Er fuhr mich zornig an: "Gestehen Sie mirs, mein Herr, gestehen Sie mirs, wie sind Sie um Ihren Schatten gekommen?"
"Ich mußte wieder lügen: "Es trat mir dereinst ein ungeschlachter Mann so flämisch in meinen Schatten, daß er ein großes Loch darein riß – ich habe ihn nun zum Ausbessern gegeben, denn Gold vermag viel, ich habe ihn schon gestern wieder bekommen sollen".

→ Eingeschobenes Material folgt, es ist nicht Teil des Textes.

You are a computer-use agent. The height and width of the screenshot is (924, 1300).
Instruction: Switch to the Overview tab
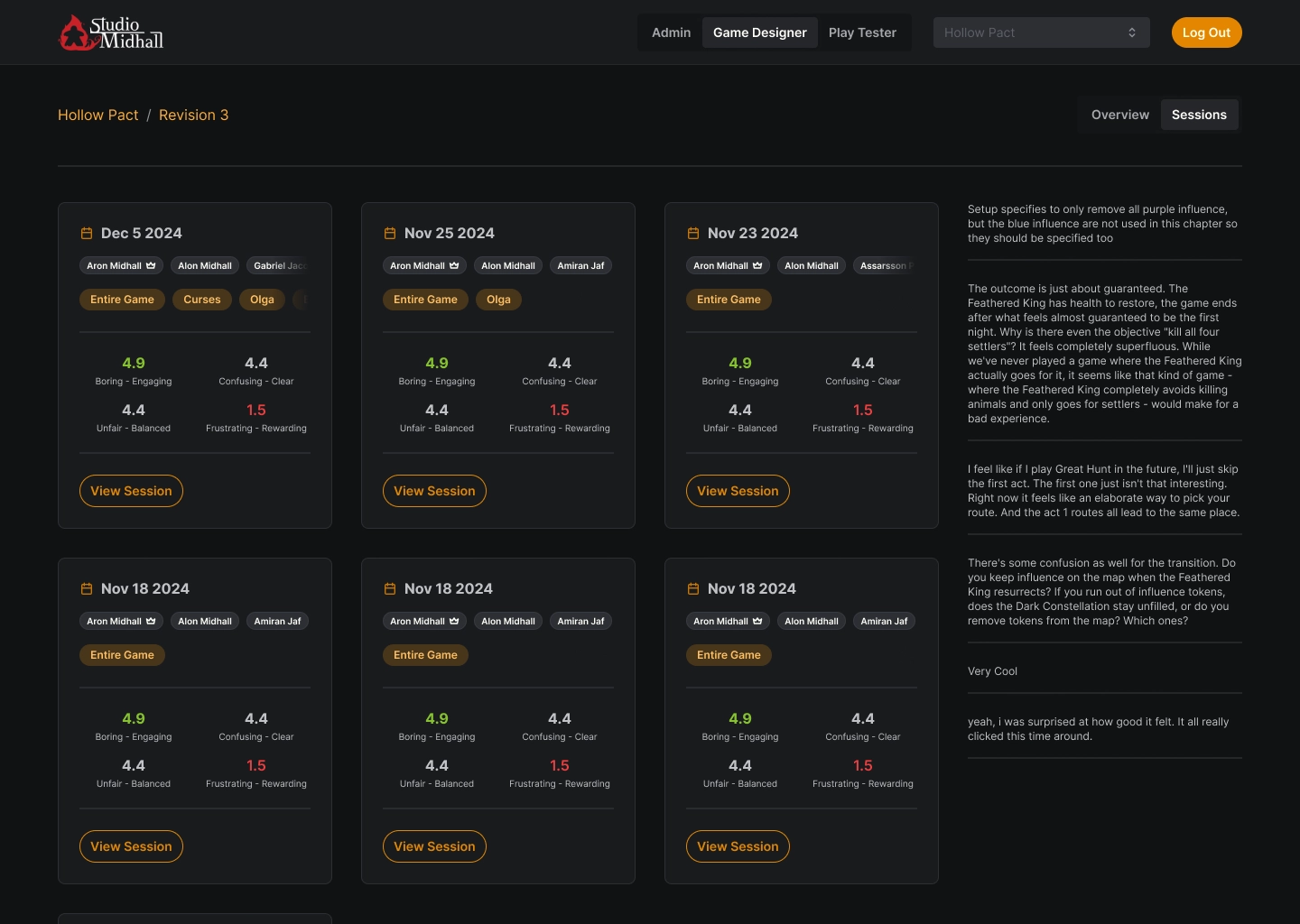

"Er zog sogleich meinenSchatten aus seiner Tasche, und ihn mit einem geschickten Wurf auf der Heide entfaltend, breitete er ihn auf der Sonnenseite zu seinen Füßen aus, so, daß er zwischen den beiden ihm aufwartenden Schatten, dem meinen und dem seinen, daherging, denn meiner mußte ihm gleichfalls gehorchen und nach allen seinen Bewegungen sich richten und bequemen."

"Ich trat schon auf den bloßen Füßen. Ich mußte ein Paar neue Stiefel anschaffen. Am nächsten Morgen besorgte ich dieses Geschäft mit vielem Ernst in einem Flecken, wo Kirmes war und wo in einer Bude alte und neue Stiefel zu Kauf standen. Ich wählte und handelte lange. Ich mußte auf ein Paar neue, die ich gern gehabt hätte, Verzicht leisten; mich schreckte die unbillige Forderung. Ich begnügte mich also mit alten, die noch gut und stark waren und die mir der schöne blondlockige Knabe, der die Bude hielt, gegen gleich bare Bezahlung freundlich lächelnd einhändigte, indem er mir Glück auf den Weg wünschte. Ich zog sie gleich an und ging zum nördlich gelegenen Tor aus dem Ort".